We’ll be checking in with more budget updates as the process unfolds, and if you need a refresher on the budget process generally, head over to our Geeking Out on the State Budget Podcast.

—Alexa Daniel
Legislative and Public Policy Manager
Boston Bar Association

 

Chief Justice Gants Addresses the BBA Council

The Chief Justice of the Massachusetts Supreme Judicial Court (SJC) was once again kind enough to address the BBA Council at its most recent meeting. He spoke on a number of important issues facing Massachusetts, including criminal justice reform, the state budget, and civil legal aid.

From his appointment to the Superior Court two decades ago, to his appointment as Chief Justice of the SJC in 2014, and beyond, Chief Justice Gants has consistently shown his analytical rigor and intellectual scrupulousness. In addition to his unmatched legal analysis, he is well-known for his community outreach, regularly taking the time to address the public about the Massachusetts court system and the real impact it has on individual and community experiences.  Chief Justice Gants also has a long history of offering numerous platforms for discussion and critical insights on many of the causes near and dear to the BBA, including access to justice and pro bono legal services. He was a member of the SJC’s Standing Committee on Pro Bono Legal Services and also served as co-chair of the Massachusetts Access to Justice Commission from 2010 to 2015. The BBA recognized Chief Justice Gants with the Citation of Judicial Excellence in 2012.

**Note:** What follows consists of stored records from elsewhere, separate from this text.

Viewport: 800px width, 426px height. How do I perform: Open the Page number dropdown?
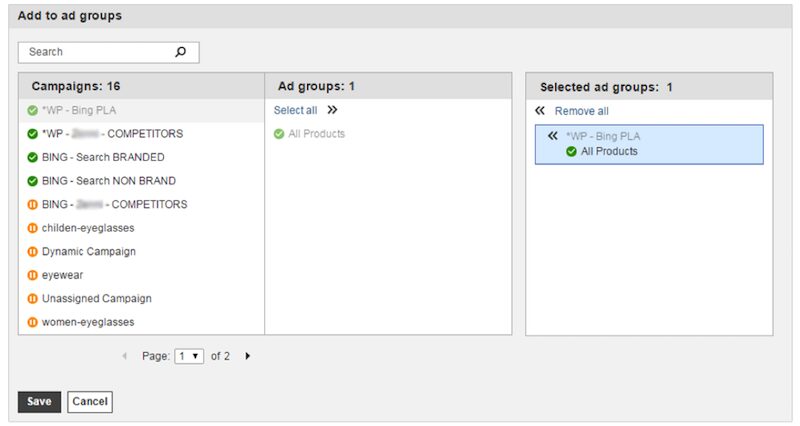[x=189, y=356]
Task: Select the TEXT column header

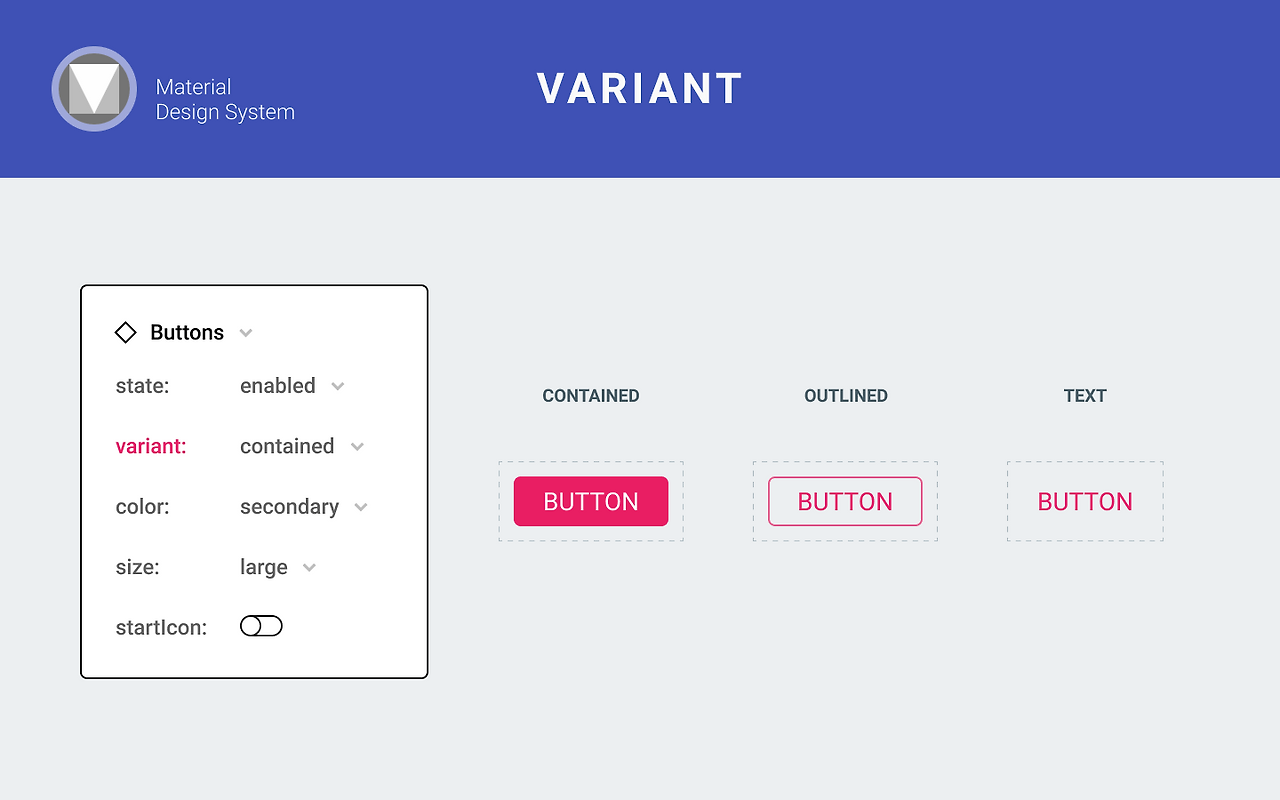Action: pos(1085,396)
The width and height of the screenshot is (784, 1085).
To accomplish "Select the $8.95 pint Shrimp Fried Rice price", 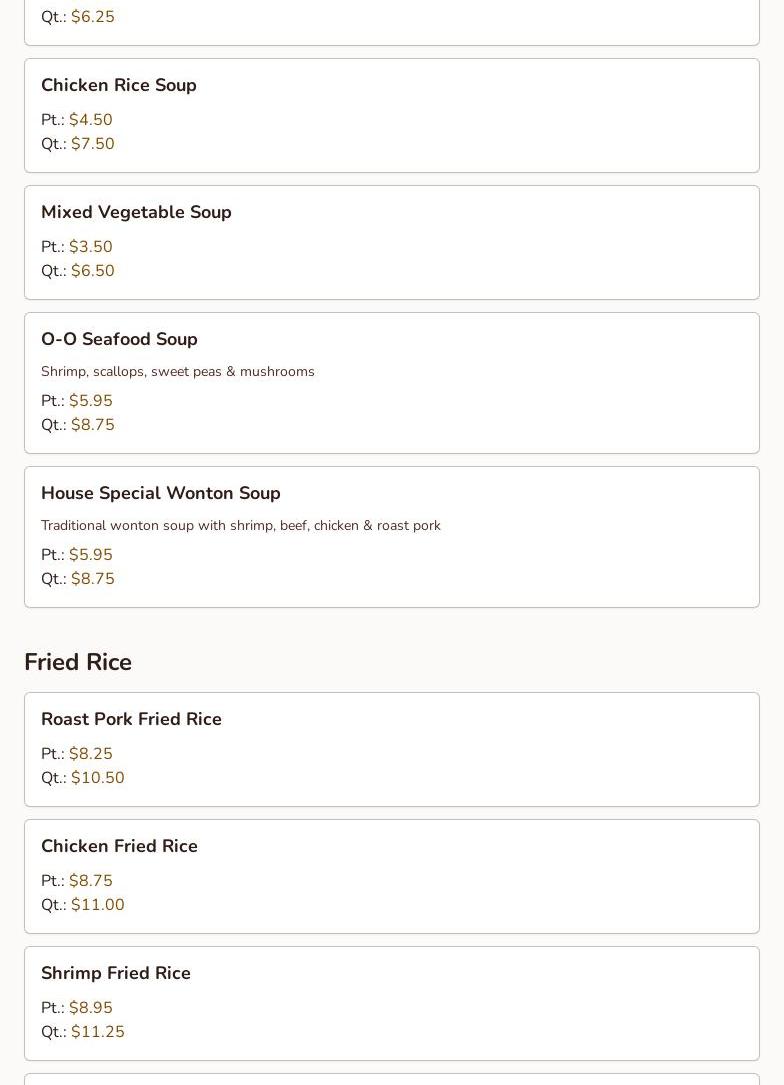I will (90, 1008).
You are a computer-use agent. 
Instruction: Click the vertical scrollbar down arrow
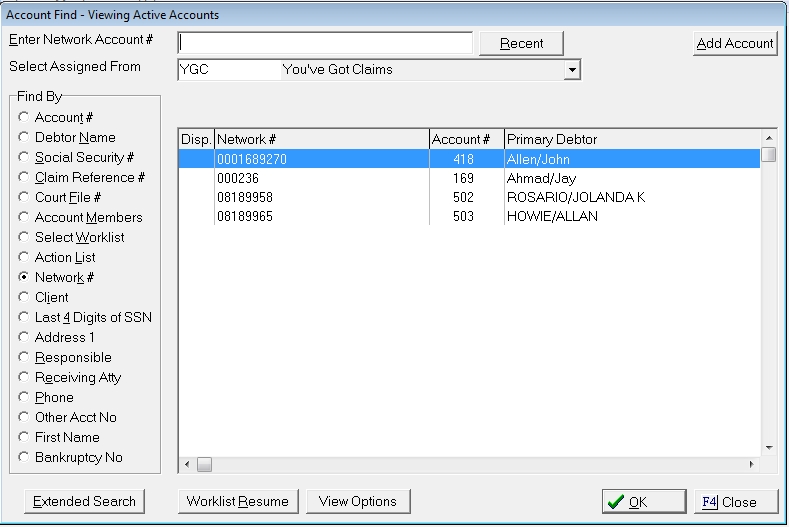pyautogui.click(x=768, y=448)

At the Council meeting, Chief Justice Gants spoke on:

Immigration Issues

Chief Justice Gants began by thanking BBA President Carol Starkey, and the BBA as a whole for the recent leadership shown in response to current events impacting immigrant communities. He noted that complex issues like these will likely not be going away anytime soon, and he is hoping to see members of bar associations stepping up and remembering why they chose to enter the legal profession in the first place. The Chief Justice also pointed to an instance in Texas where a woman was detained by ICE while filing for a protective order from her allegedly abusive boyfriend, noting that the courts in Massachusetts will be keeping a watchful eye on these issues. He remarked that even though these events may be happening far away, the impacts can still be experienced by Massachusetts residents and Massachusetts courts, potentially creating a chilling effect that discourages victims from pursuing redress. Once again, he noted how important it will be for lawyers, and specifically bar associations, to step up and reach out. Underserved populations need this outreach to ensure they understand the availability of legal assistance and know when and how to access their rights and seek assistance and justice through the courts. For its part, the court system has been sending the message that all are welcome and no one’s status will be questioned.

Criminal Justice Reform

Chief Justice Gants next discussed the Council of State Governments (CSG) report on criminal justice reform, which had been released earlier that morning.  Check out last week’s Issue Spot for our full run-down of the released report and a BBA event with an all-star panel discussing the final recommendations.  Similar to his last speech to the Council where he compared the budget process to a baseball game, Chief Justice Gants employed a sports analogy to describe the report, comparing the CSG process and report to a football game. He stated that the final report and proposed legislation were the equivalent of a first down: it advanced the ball down the field and did not require the team to resort to a punt. However, the CSG process did not produce a touchdown, so there is still more work to be done on criminal justice reform.  Overall, the Chief Justice saw the CSG procedure as a great learning opportunity, especially important as the previous nationwide reluctance to pursue substantial criminal justice system reform is beginning to shift and more and more other states are comprehensively addressing these issues. Finally, he provided that the CSG report and proposed legislation is particularly strong in certain areas, including its findings on wrap-around services and the specific reentry needs of 16 to 24 year olds that work to reduce barriers to housing, employment, and education. On that last point, the court system is developing a pilot project dedicated to those young people.

The Budget

Next, the Chief Justice addressed budget issues, beginning with a discussion of Governor Charlie Baker’s allocation of $1 million for a state-wide Housing Court. He noted that currently only two-thirds of the state has access to the Housing Court and that it “just makes sense” to extend access to the entire state. As the BBA has written in the past, proponents of a Housing Court expansion point to the expertise of the judges who are equipped to handle the range of housing issues, the specialists at Housing Court who offer mediation and save potential litigants time and money, and the special services in place that make the Court adept at serving pro se litigants and handling municipal code enforcement.  Additionally, the Housing Court operates at the lowest cost per case of any Trial Court department, making it an efficient option. Make sure to keep an eye out for future BBA updates on this issue.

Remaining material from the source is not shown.